There are many ways to configure this. It just has to be kept in mind that there are many agendas operative and the objective is to secure the principles as rights.

Of course, if this is ever considered seriously the right will attack it as entitlement rather than right, and emphasize privilege based on merit over human and civil rights.

Detroit Dan said...

My opinion is there will soon be an opening for this sort of progressive legislation. The young in America have become quite disillusioned with our economic system, and are more open to more socialistic alternatives.

Peter Beinart has a good discussion of these changes here: The End of American Exceptionalism. Excerpt:

The question exceptionalists should be asking is why America, once vaunted for its economic mobility, now trails much of the advanced world...

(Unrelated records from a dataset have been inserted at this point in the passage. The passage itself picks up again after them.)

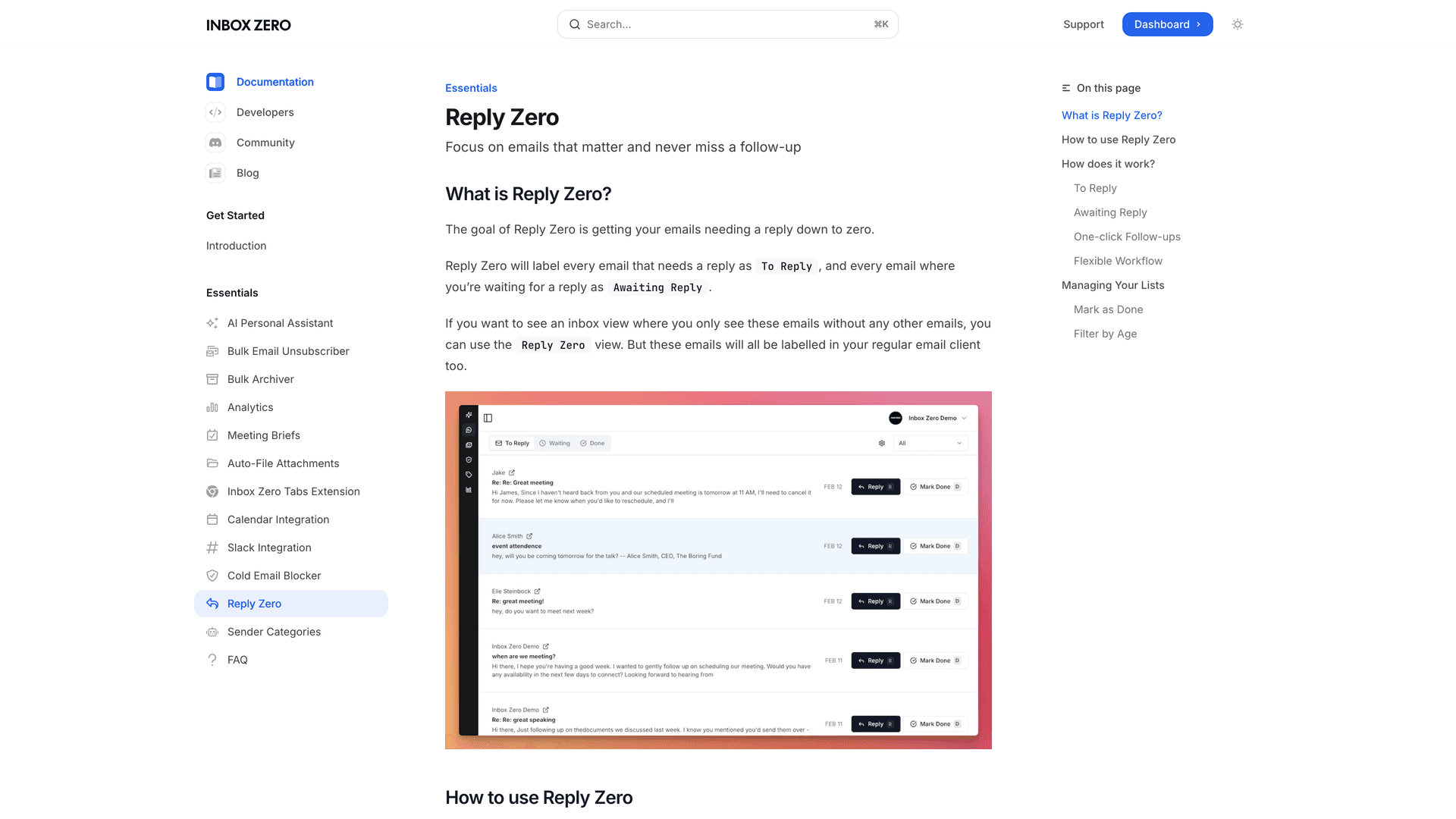Image resolution: width=1456 pixels, height=819 pixels.
Task: Click the 'What is Reply Zero?' page link
Action: tap(1112, 115)
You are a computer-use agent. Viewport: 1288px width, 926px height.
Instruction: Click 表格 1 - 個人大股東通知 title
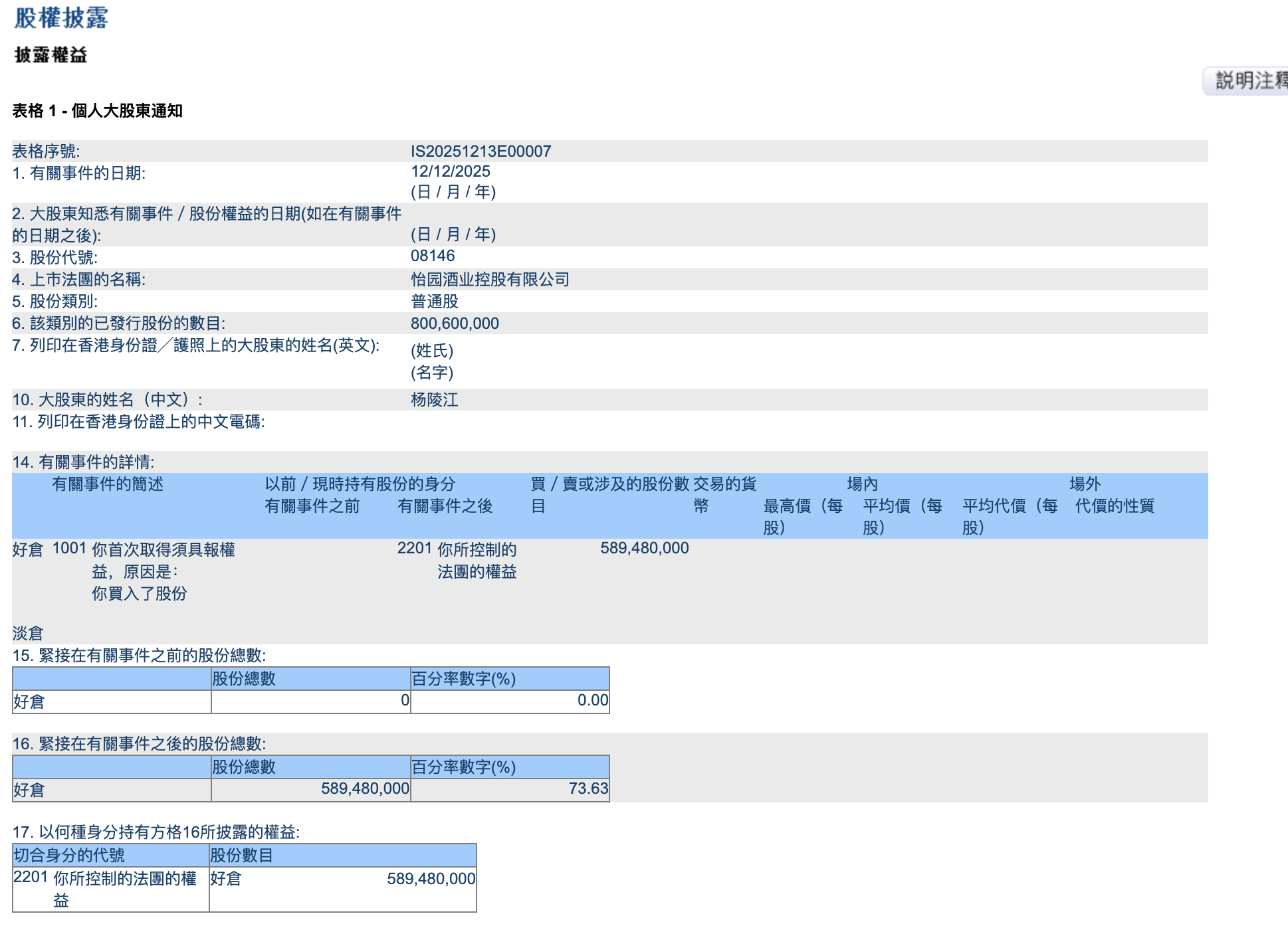[97, 111]
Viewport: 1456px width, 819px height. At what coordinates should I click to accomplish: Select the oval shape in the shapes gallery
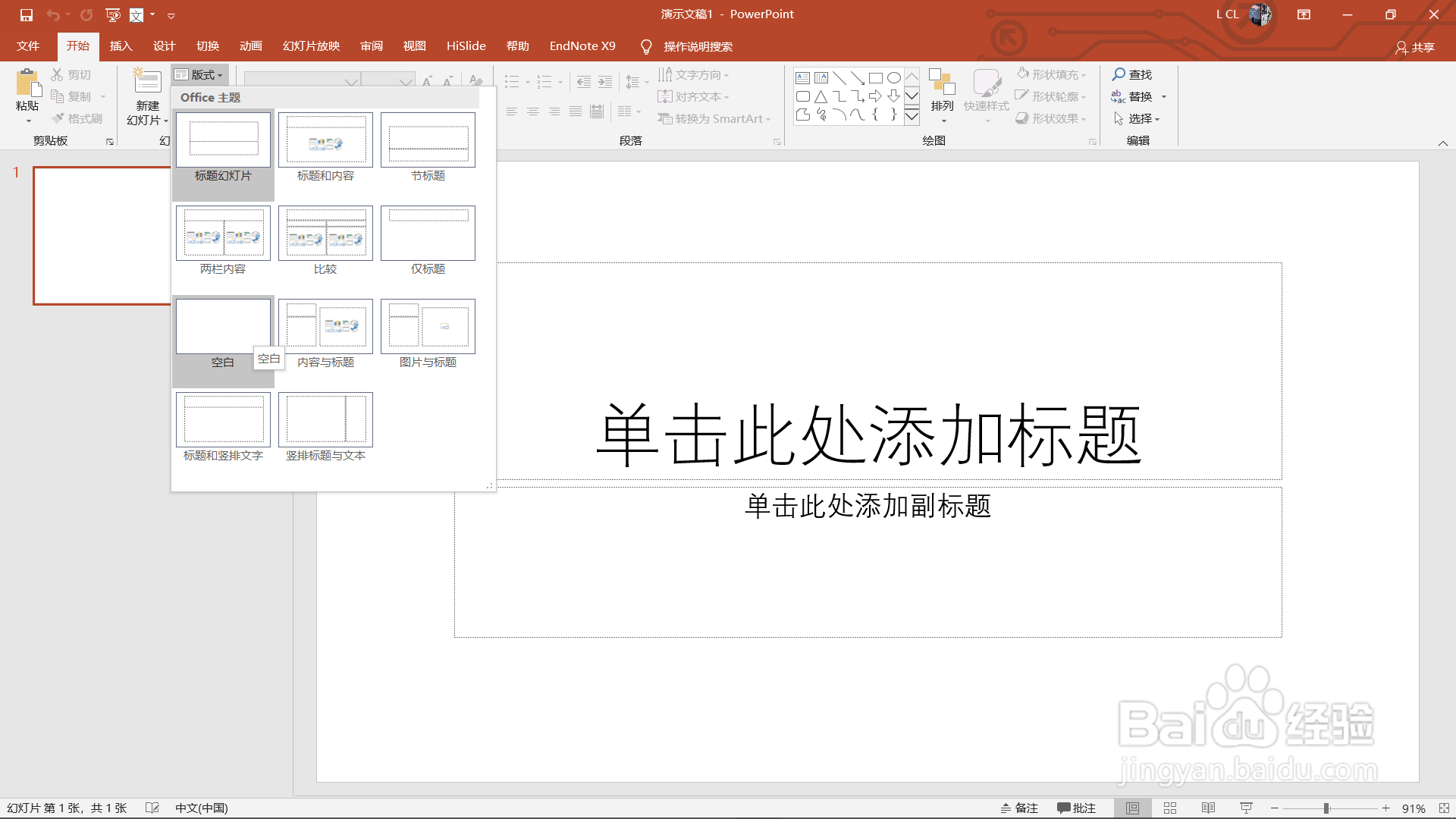click(x=894, y=77)
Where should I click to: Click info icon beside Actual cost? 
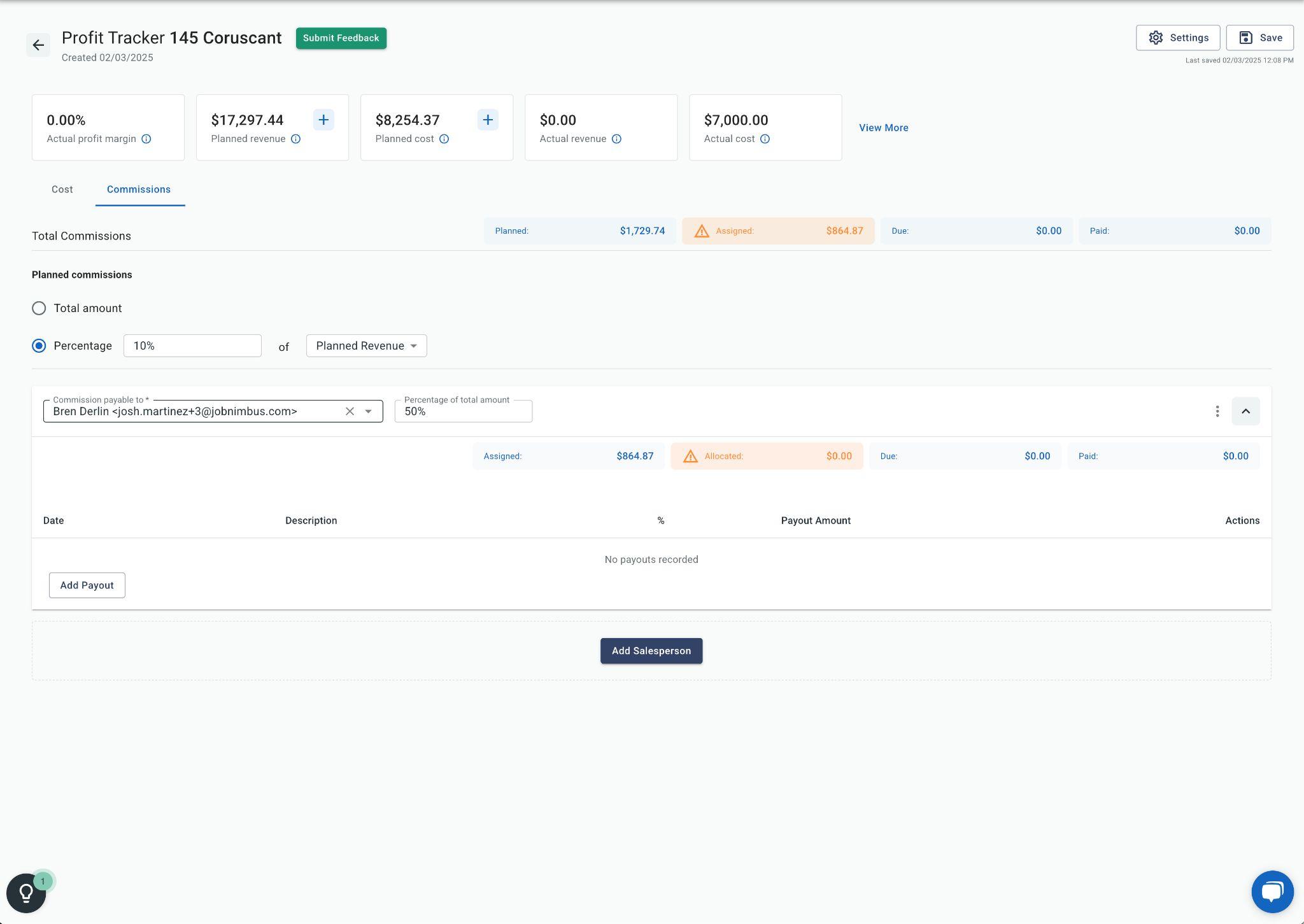[x=765, y=139]
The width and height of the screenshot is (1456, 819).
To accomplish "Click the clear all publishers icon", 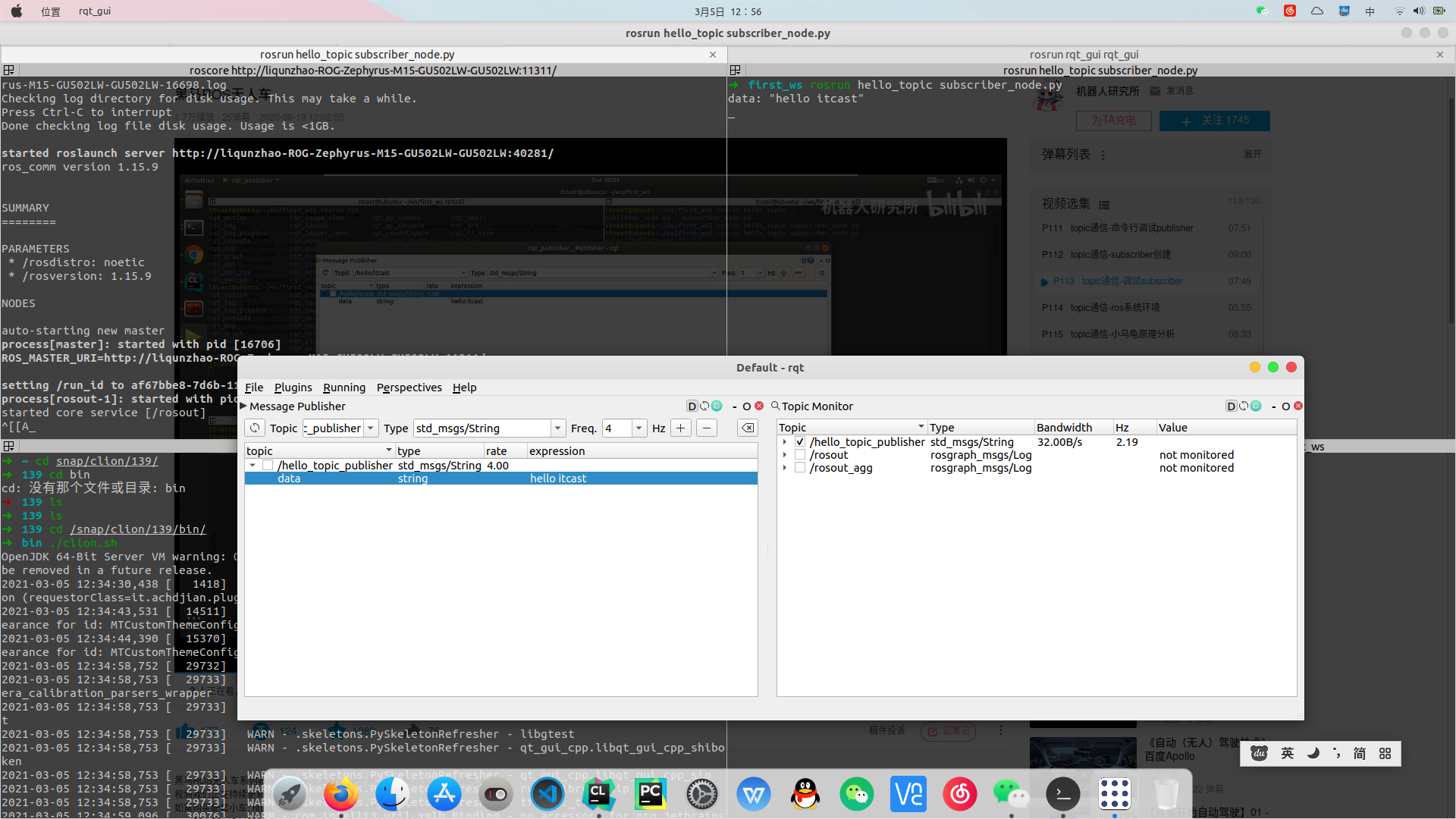I will pyautogui.click(x=748, y=428).
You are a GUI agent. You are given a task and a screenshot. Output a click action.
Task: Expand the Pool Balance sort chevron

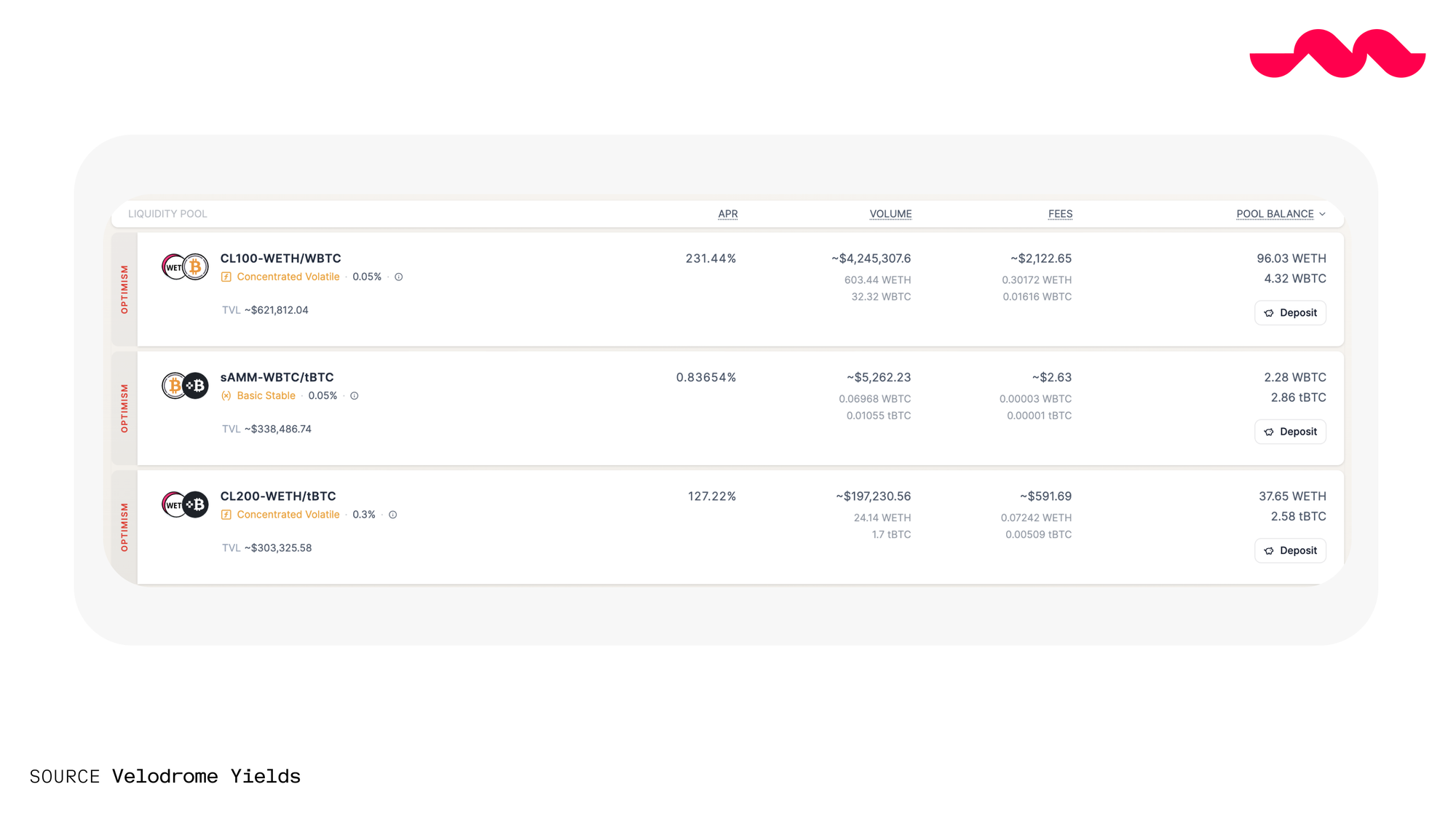pos(1323,214)
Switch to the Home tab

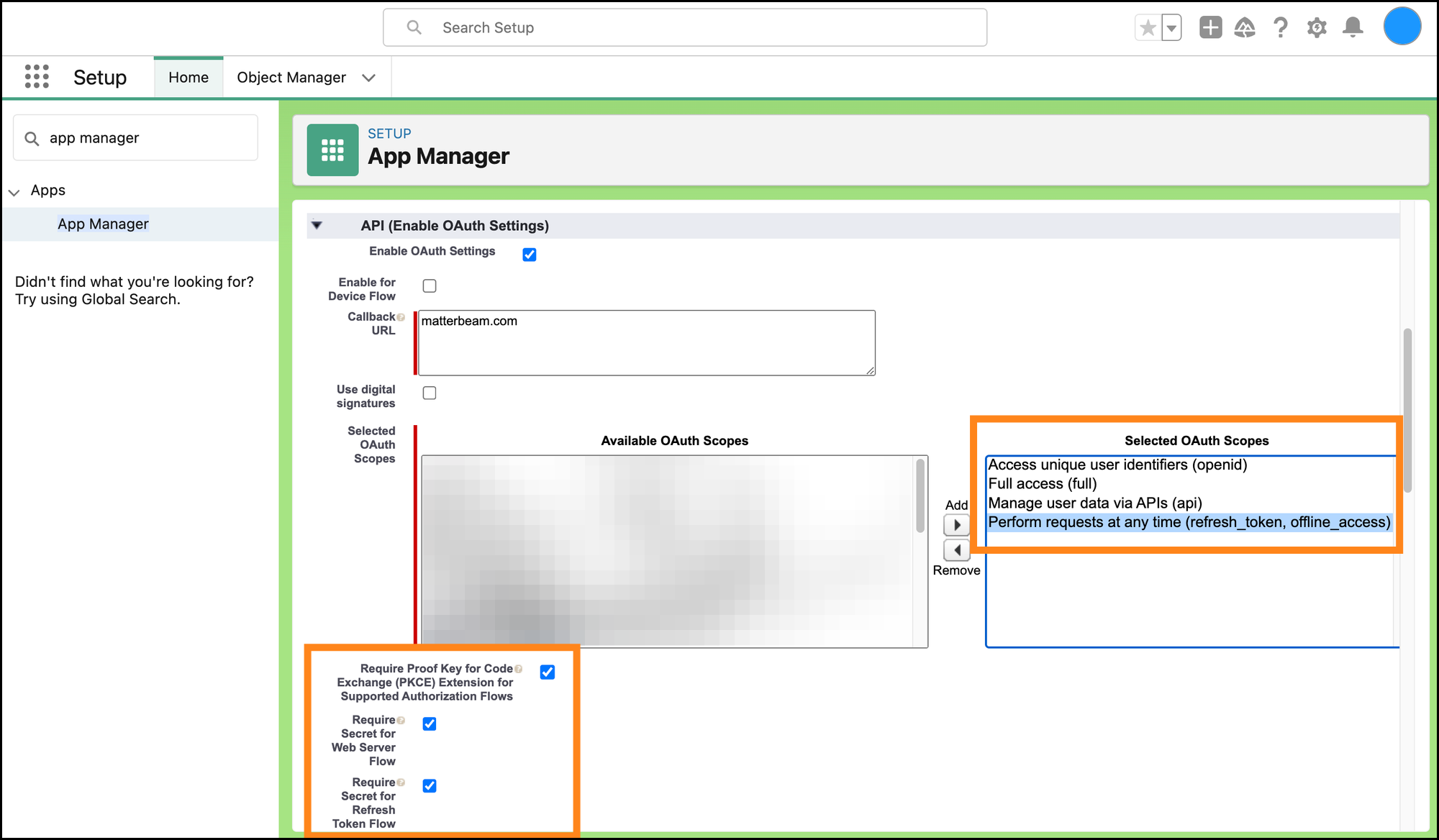[189, 78]
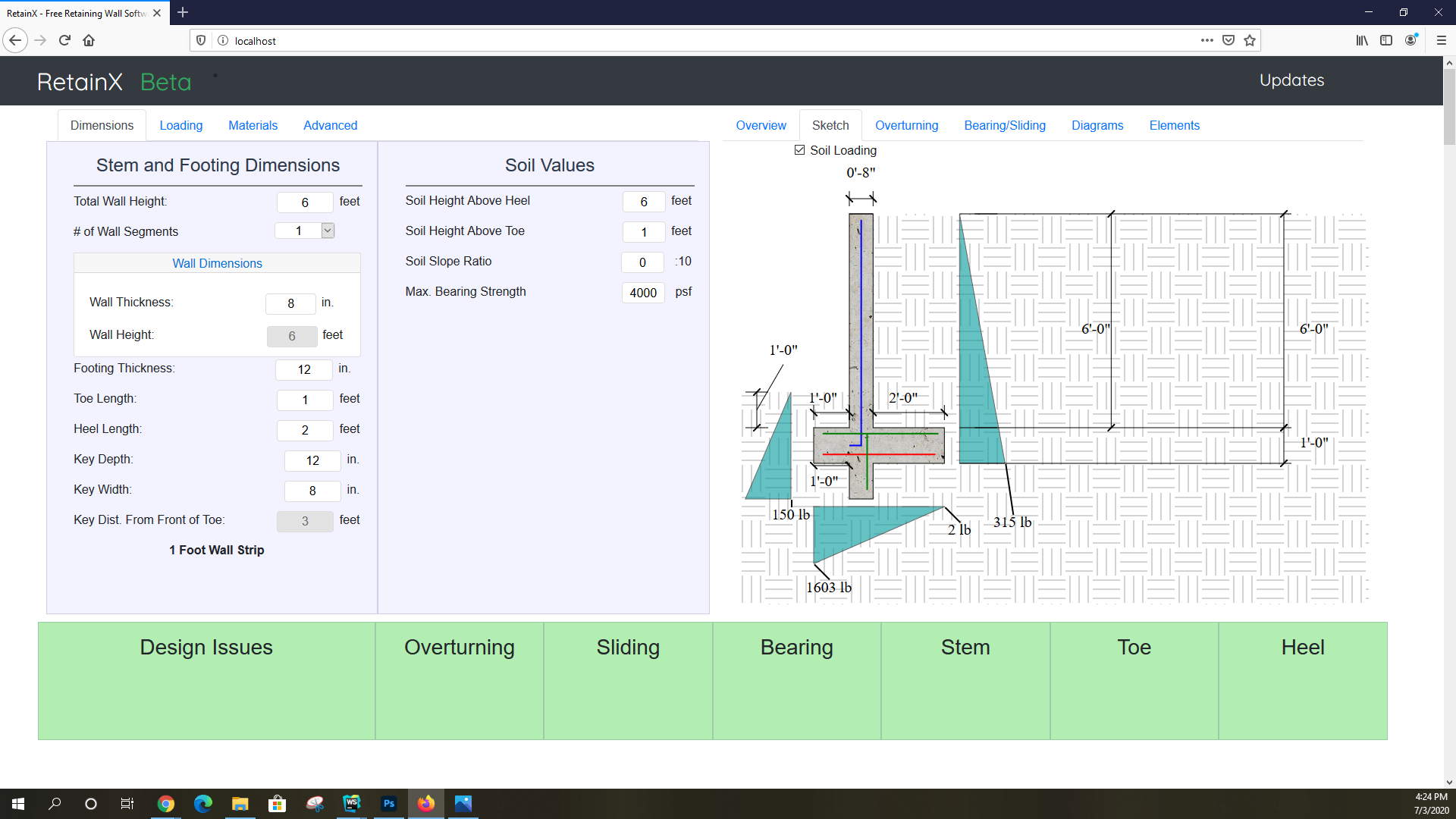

young Americans are expressing greater interest in "socialism," although it's unclear what they mean by it. A 2011 Pew study found that while Americans over 30 favored capitalism over socialism by 27 points, Americans under 30 narrowly favored socialism. Compared with older Americans, millennials are 36 points more likely to prefer a larger government that provides more services over a smaller one that provides fewer.

Roger Erickson said...

Three cheers for Kenneth Boulding. Pity his approach didn't seep further into economics.

He seems to have gotten a bit lost in abstractions, instead of simply using dynamic considerations to assist in actual policy decisions.

The whole point of system dynamics is to rely on massively parallel trial & error, since - by network definition - system options ALWAYS expand at a faster rate than systemic computational abilities.

At least until we run into as yet undiscovered system constraints. Maybe at the next Big Bang, or rather Big Probability event.

Anonymous said...

Everyone on the criticising side here are looking for a theory of everything - that's not MMT.

There are some here that were formerly sympathetic to MMT now don't seem to understand a word of MMT.

And this constant desire for a "theory of inflation" - of which the definition is completely unclear. So it wants not only the definitions of various inflations but means of controlling them all. You can only do that in context of inflation.

As said here alread the MMT theory of inflation (as defined above - since no one else would define it) is little different from PK inflation. Some methods of control differ - that's about it.

Given an inflation situation in a real world context - not a hypothetical - inflation control methods can be discussed.

If we can roughly accept how real world economics works - then inflation discussions (as related to resources) is the only discussions we should be having.

Tom Hickey said...

I would limit the use of the term "inflation" in economics to Milton Friedman's definition that inflation is always and everywhere a monetary phenomenon.

That excludes cost-push or supply side price rises due to resource scarcity, e.g, energy inflation resulting from a swing producer or cartel's monopolistic activity.

I would however include asset appreciation since much inflation begins with imprudent lending on assets that increases spendable money supply and wealth effect. Wage pressure occurs late in the game as workers try to adjust the real wage for losses to increasing goods prices that are driven by increased lending and animal spirits.

But price volatility is a complex phenomon that involves many factors and the context of each case of "inflation" is different since the combination of factors producing it is unique to the situation.